Hmmm, it's a pretty hard one, guys. The loco that I have been offered is pretty old - an early version [some say 1995 build, others, mainly the vendor, says around 1998 or so] of the previous model, with no compensated tender trucks, no sprung loco wheels, no Goodall valve, no red roof or gray smokebox. 

To tell the truth it looks pretty used, too - the side rods are pretty much tarnished. 

I think I'll check it out by eyeball before I do any more committing - all I've done so far is to give a deposit. 

It seems to me though that you guys have been getting all the bargains there - the $4000 price is less than we pay for it over here, where it is made! 

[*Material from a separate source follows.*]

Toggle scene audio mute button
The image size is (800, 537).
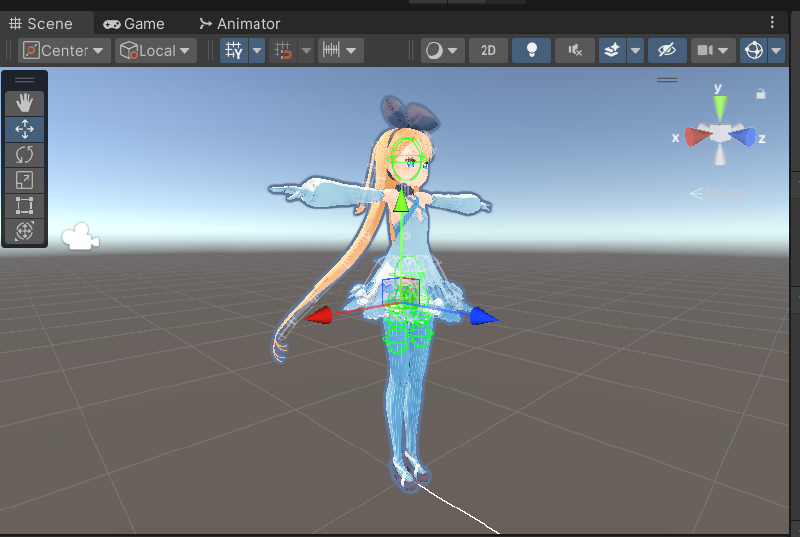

And as for second-hand prices, well, I'm not even going to go there, except to say that you stole them! 

Thanks, all 

tac 
www.ovgrs.org


----------



## stevedenver (Jan 6, 2008)

tac old boy it is always hard for me to fully grasp the price differences between the UK and the US -and to see no reason to do an end run and order from abroad-unless import duties are the issue and equalizer 


in this economy, 4K for a live steam SRRL engine is a great deal of money-


id negotiate


-make what you believe to be a fair offer-and be willing to walk -or to re-vist the seller in a few months-because ill bet the engine will still be there at that price






the other thing ive learned -both with trains and my electric guitars-


is that patience and perseverance WILL usually allow you to pay the right price for what you want-it might take a year-but it will come your way if somehting isnt too rare


----------



## tacfoley (Jan 3, 2008)

Thanks for the call, Steve, much appreciated!! 

AND heeded, too! 

Best 

tac 
www.ovgrs.org


----------



## TonyW (Jul 5, 2009)

The tender hose bursting problem is usually caused by one or both of two things:

Stuck ball in check/clack valve:
If the ball in the valve has become stuck to its seat it will prevent entry of water in to the boiler. The hydraulic pressure of the hand pump may not be sufficient to unstick the ball but it is sufficient to burst the hose as it is the next weakest link in the chain.

Leaking check/clack valve:
If the ball in the valve is not seating correctly then it will allow steam and hot water from the boiler to enter the hose. This will be of such a small quantity that it fails to pass through the hand pump so does not appear in the tender tank, but it is of sufficient quantity that it will soften the hose. The usual point of failure in this case is where the hose pushes on to the rigid pipework on the locomotive, with the pipe forcing its way through the side of the softened hose.

Replacing the brass ball in the check valve with a neoprene ball may resolve both problems.


----------



## artgibson (Jan 2, 2008)

Thank you. I will check it out and see if that is my problem. I went ahead and ordered Good-all valves for the engine just in case.


----------



## Steve S. (Jan 2, 2008)

My Sandy River has a leaky tender so I have never pumped much water from it to engine anyway. If it had an axle pump I would try (harder) to find leak. Since it doesn't, pumping from bottle through goodall valve on boiler seems easier and faster for me.


----------



## erneal4961 (Feb 23, 2010)

Damn! Now I want one!! HAHAHA


----------